After looking into issues including the purchase of T-shirts for students in the department’s DARE program and coins for a breast cancer awareness program, the office “determined there is insufficient evidence of criminal intent to warrant the filing of criminal charges,” according to Joan Gummels, of the state office.
“It proves what I knew all along — that I didn’t do anything wrong,” Dunn said.
Bill Fleischaker, Dunn’s attorney, said he had been notified of the findings earlier in the week when the state sent him a copy of a letter sent to Dean Dankelson, Jasper County prosecutor. Dankelson had asked that the state office be named as special prosecutor to look into allegations of whether the sheriff had used county funds for his re-election campaign.
Jasper County commissioners first asked for an investigation in May, after learning that T-shirts were passed out to students in three schools as part of the DARE (Drug Awareness Resistance Education) program that also contained a message on the back that read: “Re-elect Archie Dunn, Jasper County Sheriff.” They raised the issue after a bill for shirts to go to students in Sarcoxie was submitted to the county for payment. The county refused payment and Dunn said the $306 bill was submitted to the county by mistake.
The shirts also prompted some complaints from Sarcoxie school officials.
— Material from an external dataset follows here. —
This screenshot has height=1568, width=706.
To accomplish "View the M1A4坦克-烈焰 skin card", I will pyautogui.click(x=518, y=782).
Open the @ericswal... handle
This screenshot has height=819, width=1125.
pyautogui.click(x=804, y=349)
Questions concerning the shirts were raised by Dankelson, along with coins distributed by Dunn’s re-election campaign to promote breast cancer awareness and raise money for a local program. The cost of the coins — $3,030 — was turned in to the county. Dunn said that too was by mistake. Then the county commission refused to accept a check submitted for reimbursement, because it came from the Jasper County Sheriff Chaplain’s Benevolent Account.
Dunn later wrote a personal check to replace that money, and the resolution of those “disputed costs” also was noted by the attorney general’s office.
The benevolent account, which also included money donated for the office’s “shop with a deputy program,” and to a fund for a Christmas party for sheriff’s office employees, prompted questions by the commission because it was using the county’s tax identification number.
A dispute involving that fund was resolved earlier this week when the County Commission agreed to allow a regional Fraternal Order of Police to oversee money spent from the fund, including costs of the “shop with a deputy program.”
Dunn was defeated in the August primary by Randee Kaiser, who will take office in January.